I knew it was raining Tuesday morning before I even opened my eyes. I couldn’t hear the rain, but I could feel the pain that the rain always triggers. It happened again today.
I need to move to a desert oasis, free from humidity and moisture. Really, I do.
I want to tell you that I had a great week, because I did, aside from the pain. Two high pain days isn’t that bad (right?). I did find myself huddled on the kitchen floor at one point, but only once, and it was from stomach pain that I suspect was the result of the meds. I stopped the Doxycycline and the pain went with it.
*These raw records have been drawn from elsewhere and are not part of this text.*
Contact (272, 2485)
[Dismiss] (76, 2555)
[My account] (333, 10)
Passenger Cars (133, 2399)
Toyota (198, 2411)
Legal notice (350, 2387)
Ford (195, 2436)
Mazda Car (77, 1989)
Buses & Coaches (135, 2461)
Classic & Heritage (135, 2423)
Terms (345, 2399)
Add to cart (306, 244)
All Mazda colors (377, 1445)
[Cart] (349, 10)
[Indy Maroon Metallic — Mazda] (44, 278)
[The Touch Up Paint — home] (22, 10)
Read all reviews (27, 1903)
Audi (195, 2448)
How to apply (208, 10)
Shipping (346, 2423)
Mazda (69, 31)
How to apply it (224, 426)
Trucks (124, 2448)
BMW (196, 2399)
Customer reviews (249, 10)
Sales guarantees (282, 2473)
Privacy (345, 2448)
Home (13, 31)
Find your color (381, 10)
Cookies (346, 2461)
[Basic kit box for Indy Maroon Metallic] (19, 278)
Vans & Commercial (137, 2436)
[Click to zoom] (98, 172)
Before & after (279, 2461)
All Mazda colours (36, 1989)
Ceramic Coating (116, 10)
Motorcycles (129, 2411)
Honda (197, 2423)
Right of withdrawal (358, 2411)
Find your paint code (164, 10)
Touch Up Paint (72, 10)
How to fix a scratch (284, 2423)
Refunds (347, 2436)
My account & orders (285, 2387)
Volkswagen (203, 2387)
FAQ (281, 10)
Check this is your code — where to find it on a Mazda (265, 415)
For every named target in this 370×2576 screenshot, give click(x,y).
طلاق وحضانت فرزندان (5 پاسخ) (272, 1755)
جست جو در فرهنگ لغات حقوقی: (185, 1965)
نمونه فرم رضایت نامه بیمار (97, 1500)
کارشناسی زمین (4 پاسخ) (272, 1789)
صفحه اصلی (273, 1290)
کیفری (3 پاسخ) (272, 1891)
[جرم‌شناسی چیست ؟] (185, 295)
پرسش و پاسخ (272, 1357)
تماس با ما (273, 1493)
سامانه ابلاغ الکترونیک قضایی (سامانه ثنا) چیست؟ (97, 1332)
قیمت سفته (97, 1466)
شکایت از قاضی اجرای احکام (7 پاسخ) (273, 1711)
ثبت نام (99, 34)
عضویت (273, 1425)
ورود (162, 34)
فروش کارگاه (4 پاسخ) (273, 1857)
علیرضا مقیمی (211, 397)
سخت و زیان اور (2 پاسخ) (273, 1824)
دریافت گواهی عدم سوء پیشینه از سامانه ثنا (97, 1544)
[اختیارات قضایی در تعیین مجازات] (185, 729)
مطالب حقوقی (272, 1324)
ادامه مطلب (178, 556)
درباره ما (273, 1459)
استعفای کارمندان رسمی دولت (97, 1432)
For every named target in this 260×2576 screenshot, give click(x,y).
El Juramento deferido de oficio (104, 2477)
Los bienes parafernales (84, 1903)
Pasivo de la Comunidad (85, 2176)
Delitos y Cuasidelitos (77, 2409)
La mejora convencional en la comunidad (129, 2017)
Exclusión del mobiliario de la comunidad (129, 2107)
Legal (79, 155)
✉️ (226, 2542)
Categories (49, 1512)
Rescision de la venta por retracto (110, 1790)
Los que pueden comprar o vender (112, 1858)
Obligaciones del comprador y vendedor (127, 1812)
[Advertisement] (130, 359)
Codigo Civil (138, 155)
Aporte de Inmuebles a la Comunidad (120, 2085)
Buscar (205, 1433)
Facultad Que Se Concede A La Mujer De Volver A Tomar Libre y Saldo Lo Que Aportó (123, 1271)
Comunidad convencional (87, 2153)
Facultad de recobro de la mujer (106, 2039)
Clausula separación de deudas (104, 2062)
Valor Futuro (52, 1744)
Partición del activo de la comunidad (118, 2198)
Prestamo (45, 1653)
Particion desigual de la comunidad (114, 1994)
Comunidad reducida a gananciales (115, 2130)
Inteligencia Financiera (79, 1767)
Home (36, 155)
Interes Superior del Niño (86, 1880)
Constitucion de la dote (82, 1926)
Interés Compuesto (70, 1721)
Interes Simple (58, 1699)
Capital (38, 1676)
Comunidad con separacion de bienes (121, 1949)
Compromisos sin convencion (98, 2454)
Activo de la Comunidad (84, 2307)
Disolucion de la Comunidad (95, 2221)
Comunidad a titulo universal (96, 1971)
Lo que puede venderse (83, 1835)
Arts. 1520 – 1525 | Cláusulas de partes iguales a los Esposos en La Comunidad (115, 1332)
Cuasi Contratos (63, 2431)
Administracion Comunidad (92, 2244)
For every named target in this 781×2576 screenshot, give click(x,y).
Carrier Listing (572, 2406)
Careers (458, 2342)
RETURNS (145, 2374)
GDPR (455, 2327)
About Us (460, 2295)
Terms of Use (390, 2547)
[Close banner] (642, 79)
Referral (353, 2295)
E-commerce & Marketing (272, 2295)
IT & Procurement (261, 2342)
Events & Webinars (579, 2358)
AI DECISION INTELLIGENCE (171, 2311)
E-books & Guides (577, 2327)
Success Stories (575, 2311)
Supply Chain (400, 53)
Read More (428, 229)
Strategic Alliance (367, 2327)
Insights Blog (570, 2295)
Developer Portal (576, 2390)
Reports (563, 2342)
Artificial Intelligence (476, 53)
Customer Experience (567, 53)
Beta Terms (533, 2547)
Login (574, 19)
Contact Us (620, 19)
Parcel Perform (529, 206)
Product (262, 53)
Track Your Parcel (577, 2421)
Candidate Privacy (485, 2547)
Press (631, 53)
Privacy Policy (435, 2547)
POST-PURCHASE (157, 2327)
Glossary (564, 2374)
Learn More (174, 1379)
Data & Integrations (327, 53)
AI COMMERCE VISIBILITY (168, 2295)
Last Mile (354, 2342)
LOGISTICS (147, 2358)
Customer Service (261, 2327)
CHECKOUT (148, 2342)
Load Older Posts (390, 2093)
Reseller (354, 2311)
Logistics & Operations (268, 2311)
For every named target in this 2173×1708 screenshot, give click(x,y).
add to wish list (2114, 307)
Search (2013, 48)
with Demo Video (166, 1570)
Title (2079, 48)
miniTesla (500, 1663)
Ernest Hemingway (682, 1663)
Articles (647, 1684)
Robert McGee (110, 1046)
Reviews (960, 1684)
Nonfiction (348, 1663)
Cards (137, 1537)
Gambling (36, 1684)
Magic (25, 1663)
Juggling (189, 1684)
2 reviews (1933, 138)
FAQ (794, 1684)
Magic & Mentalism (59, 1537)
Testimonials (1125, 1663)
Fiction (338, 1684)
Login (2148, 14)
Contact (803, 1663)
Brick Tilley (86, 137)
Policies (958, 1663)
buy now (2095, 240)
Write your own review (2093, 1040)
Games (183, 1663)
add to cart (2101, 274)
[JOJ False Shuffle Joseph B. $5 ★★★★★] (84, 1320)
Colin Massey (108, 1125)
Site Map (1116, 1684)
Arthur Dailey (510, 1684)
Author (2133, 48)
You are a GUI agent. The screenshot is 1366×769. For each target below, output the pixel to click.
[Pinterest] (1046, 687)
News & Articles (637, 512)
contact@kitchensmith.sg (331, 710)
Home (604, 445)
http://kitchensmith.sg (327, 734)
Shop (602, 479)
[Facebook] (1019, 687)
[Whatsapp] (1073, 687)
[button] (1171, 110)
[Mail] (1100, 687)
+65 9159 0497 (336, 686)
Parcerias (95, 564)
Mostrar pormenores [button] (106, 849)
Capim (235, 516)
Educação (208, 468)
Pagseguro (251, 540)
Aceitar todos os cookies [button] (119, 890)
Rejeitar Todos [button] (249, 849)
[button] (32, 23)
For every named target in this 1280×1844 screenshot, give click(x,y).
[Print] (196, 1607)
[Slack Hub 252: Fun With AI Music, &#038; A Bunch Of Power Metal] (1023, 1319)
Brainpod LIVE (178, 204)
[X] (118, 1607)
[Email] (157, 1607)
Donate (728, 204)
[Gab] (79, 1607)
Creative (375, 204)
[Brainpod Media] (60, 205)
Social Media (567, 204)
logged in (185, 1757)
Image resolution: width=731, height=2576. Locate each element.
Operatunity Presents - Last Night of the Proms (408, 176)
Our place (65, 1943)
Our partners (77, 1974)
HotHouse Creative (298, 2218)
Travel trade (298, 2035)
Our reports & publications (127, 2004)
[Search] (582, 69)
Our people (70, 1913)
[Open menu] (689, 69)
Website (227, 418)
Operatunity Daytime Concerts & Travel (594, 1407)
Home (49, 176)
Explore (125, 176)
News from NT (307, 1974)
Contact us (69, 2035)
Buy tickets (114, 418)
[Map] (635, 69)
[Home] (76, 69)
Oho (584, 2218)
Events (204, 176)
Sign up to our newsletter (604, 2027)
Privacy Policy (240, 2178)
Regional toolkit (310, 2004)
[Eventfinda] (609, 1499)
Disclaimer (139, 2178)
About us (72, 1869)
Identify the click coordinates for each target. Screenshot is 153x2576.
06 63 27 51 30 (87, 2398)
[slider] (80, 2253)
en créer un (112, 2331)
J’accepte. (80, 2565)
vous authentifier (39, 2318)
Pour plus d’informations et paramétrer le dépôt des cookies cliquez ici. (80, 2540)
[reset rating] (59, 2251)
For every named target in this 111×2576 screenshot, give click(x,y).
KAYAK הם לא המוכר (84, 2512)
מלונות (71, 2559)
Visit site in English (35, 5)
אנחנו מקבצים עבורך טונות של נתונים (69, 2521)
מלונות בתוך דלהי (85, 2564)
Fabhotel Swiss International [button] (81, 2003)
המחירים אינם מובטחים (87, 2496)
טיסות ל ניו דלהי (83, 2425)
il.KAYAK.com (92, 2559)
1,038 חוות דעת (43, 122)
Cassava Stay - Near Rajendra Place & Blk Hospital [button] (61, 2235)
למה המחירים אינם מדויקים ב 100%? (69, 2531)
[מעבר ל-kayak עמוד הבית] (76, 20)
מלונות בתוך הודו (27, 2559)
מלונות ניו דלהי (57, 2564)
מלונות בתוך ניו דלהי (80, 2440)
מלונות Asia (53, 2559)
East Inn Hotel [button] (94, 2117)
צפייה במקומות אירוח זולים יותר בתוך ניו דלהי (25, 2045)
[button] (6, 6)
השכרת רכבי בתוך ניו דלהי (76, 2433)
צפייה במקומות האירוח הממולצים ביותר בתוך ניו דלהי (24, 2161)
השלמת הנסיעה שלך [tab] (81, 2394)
So what was so good about this week? Well, I entered a contest to be The Good Mood Blogger (please take a moment to vote for me ). My friends and family have pulled together for me, bringing in close to 400 votes at last check! I need to stay in the top 20 of applicants to make it to the final round. At that point, I will have to make a video of myself and submit a resume and writing sample.
Truthfully, it is incredibly difficult to be in a good mood when dealing with constant pain. I’m still here. I’m not giving up and I’m smiling as I write this, even though I feel like someone is hitting me in the head with a hammer at the moment.
It is amazing to me, what can be tolerated.
All the world is full of suffering. It is also full of overcoming. – Helen Keller
I do have a secret. it’s one you have heard before. Gratitude. I know it may be hard to find something to be thankful for when you have NDPH. I KNOW. Look harder. Look more carefully. The more you can be thankful for, the better you will feel emotionally. It will strengthen your resolve to go on and to keep fighting your battle.
So this week was a good week. I will deal with the rain and humidity. Just dreaming of my desert oasis will have to be enough for now.
I am thankful for all of the incredible support I’ve received over the past days. It means more than anyone realizes. I am so thankful to my readers as well. Thank you for reading, commenting and for all the emails. You have made this little site a success by visiting.
I am here for you, to support your in your struggle, whenever you need me.